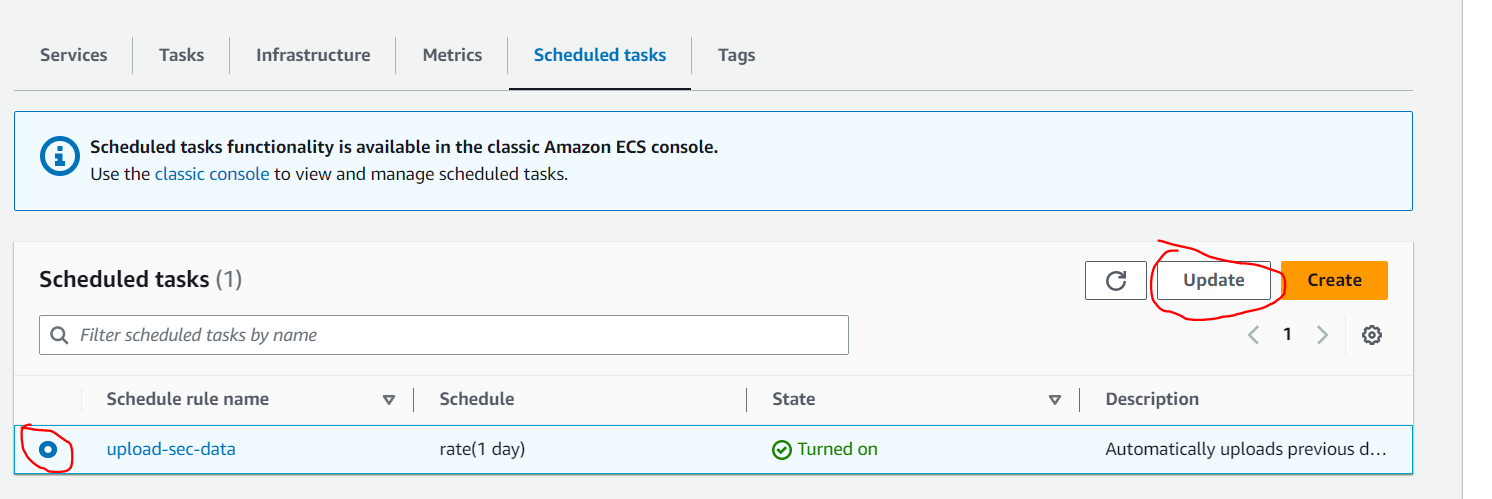
Task: Click the refresh scheduled tasks icon
Action: click(1116, 280)
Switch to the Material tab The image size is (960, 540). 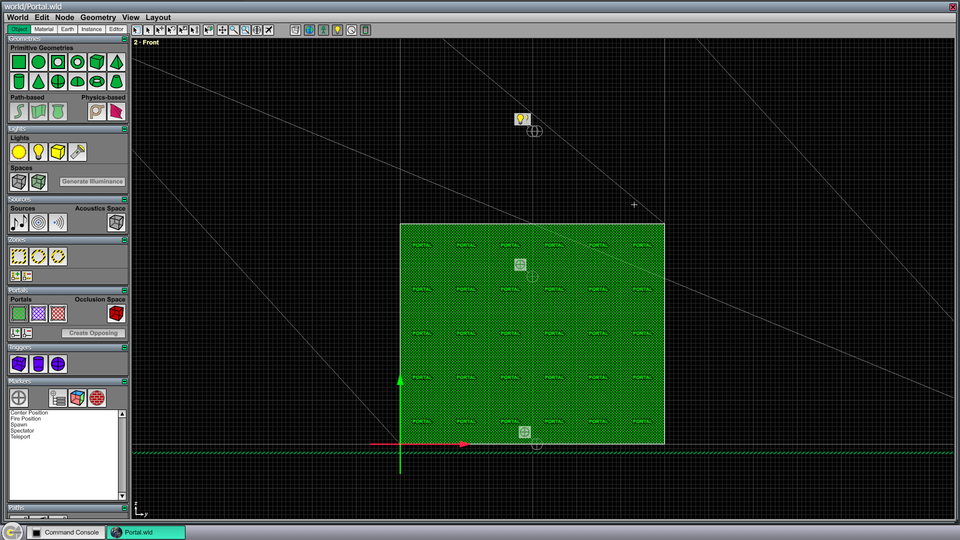43,29
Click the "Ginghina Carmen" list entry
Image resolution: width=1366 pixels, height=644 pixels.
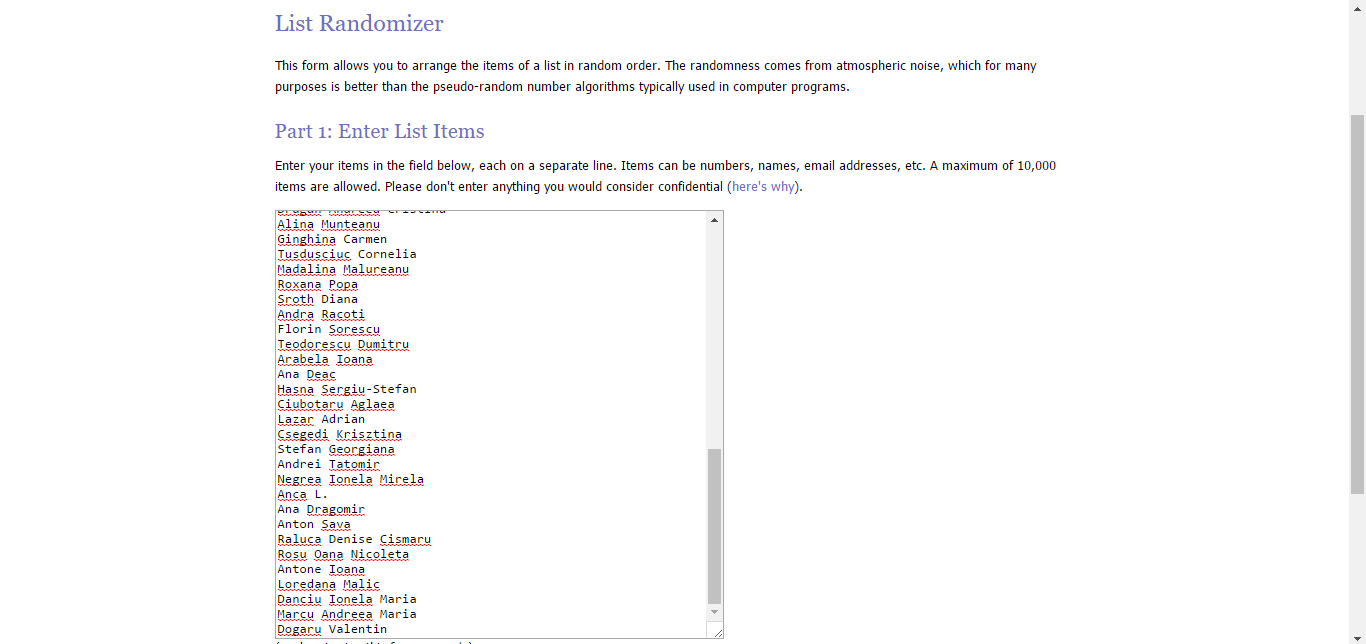(332, 240)
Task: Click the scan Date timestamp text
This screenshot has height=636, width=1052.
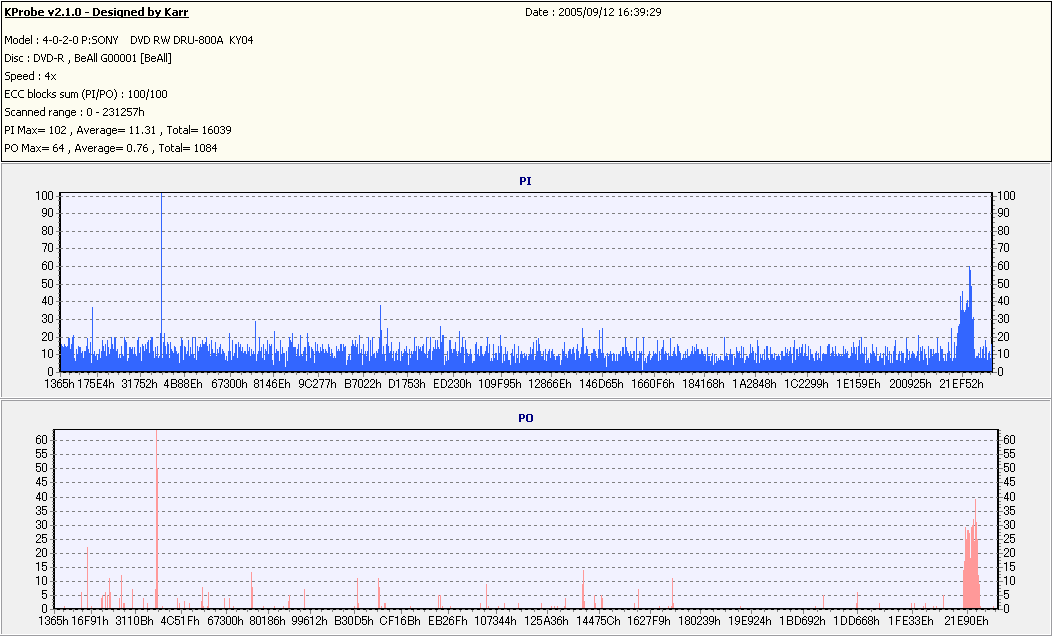Action: point(593,12)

■ EXERCISE GOAL: Leaving the pictures out, give again word for word each line from the one holding "Image resolution: width=1366" through the end of the records.

■ EXERCISE RESPONSE:
Image resolution: width=1366 pixels, height=644 pixels.
(332, 240)
Task: Click the scan Date timestamp text
This screenshot has height=636, width=1052.
Action: point(593,12)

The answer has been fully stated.